No one was contemplat­ing the possibilit­y that Chinese engineers could design code that seemed to understand the mindset of American consumers better than Americans did themselves. By the millions, Americans began to put Chinese-designed software, whose innards no one really understood, on their iPhones and Androids, first for dance videos, then for the memes and now for news.

It was the first piece of Chinesedes­igned consumer software to go wildly viral across the United States. No American firm seemed capable of displacing it. And so it wasn’t long before its ubiquity raised worries about whether the Chinese government could use the data TikTok collected to track the habits and tastes of American citizens. Panicked, state government­s across the United States started banning the app from state-owned phones. So did the military.

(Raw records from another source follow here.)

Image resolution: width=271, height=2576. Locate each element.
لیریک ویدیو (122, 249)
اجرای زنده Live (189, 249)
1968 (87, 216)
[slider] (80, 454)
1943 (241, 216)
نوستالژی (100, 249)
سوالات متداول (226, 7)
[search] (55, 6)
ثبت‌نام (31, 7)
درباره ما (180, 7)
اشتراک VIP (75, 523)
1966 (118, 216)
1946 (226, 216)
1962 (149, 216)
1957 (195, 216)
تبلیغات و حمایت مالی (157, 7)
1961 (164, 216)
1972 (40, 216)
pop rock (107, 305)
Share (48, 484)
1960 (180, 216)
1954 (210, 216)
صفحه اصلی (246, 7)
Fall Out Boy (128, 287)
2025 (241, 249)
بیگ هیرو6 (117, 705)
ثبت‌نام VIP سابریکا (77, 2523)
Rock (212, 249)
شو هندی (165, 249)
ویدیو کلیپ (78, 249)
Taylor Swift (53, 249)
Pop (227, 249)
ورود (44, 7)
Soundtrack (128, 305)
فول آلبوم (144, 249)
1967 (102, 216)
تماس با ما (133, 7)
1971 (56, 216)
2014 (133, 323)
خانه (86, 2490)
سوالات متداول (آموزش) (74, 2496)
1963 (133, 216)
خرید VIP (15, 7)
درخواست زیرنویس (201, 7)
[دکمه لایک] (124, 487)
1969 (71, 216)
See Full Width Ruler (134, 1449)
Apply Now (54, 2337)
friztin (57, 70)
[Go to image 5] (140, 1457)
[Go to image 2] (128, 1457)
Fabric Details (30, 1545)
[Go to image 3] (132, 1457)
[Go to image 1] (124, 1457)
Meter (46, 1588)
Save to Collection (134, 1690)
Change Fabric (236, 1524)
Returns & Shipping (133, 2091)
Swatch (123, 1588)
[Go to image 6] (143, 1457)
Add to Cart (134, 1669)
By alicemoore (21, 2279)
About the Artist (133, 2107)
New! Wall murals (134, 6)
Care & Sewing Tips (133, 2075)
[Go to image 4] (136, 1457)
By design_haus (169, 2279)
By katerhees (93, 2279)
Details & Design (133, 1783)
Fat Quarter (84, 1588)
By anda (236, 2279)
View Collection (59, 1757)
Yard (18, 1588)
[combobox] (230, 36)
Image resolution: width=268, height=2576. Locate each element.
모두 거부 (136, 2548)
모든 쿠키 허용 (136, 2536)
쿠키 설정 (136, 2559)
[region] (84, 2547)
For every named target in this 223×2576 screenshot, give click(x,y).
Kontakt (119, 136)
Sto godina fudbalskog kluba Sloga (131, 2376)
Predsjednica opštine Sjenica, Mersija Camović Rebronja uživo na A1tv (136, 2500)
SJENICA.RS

But officials know they cannot wrest it from ordinary users — which is why the threat of banning TikTok, especially in an election year, is faintly ridiculous. In a fit of remarkable candor, Commerce Secretary Gina Raimondo told Bloomberg last year that if any democracy thinks it can outright ban the app, “the politician in me thinks you’re going to literally lose every voter under 35, forever.”

The House bill passed Wednesday holds open the threat of such a ban. But that is probably not its real intent. Rather, it seeks to give the United States leverage to force a sale. And for two years now, the Committee on Foreign Investment in the United States, a secretive body that reviews corporate deals that could jeopardize national security, has quietly been trying to work out an arrangemen­t that would avert a true showdown. So far it has failed — one reason that the bill passed.

In the course of those negotiatio­ns, TikTok has proposed to continue US operations — while still fully owned by ByteDance — and have its algorithm inspected and dissected in the United States. It is part of a broader plan TikTok calls Project Texas.

Under Project Texas, all US-origin user data from TikTok would be stored on domestic servers operated by Oracle, a cloud computing company. To build confidence in the independen­ce of its algorithm, TikTok has also proposed that Oracle and a third party will review its source code to make sure it has not been manipulate­d.

TikTok says much of this plan is already being implemente­d. But government officials insist that it is hard to know how such inspection­s would actually work — even for the most experience­d experts, reviewing minor changes in code, at high speed, is a complicate­d propositio­n. Biden administra­tion officials say it is not like inspecting agricultur­al goods or counting weapons under an arms treaty. Very subtle changes could alter the news that is delivered, whether it was about a presidenti­al election or Chinese action against Taiwan.

TikTok has tried to enshrine that arrangemen­t into a formal agreement to resolve the government’s national security concerns. But that idea met resistance from senior Biden administra­tion officials, starting with Deputy Attorney General Lisa Monaco, who felt it was not tight enough to resolve their concerns.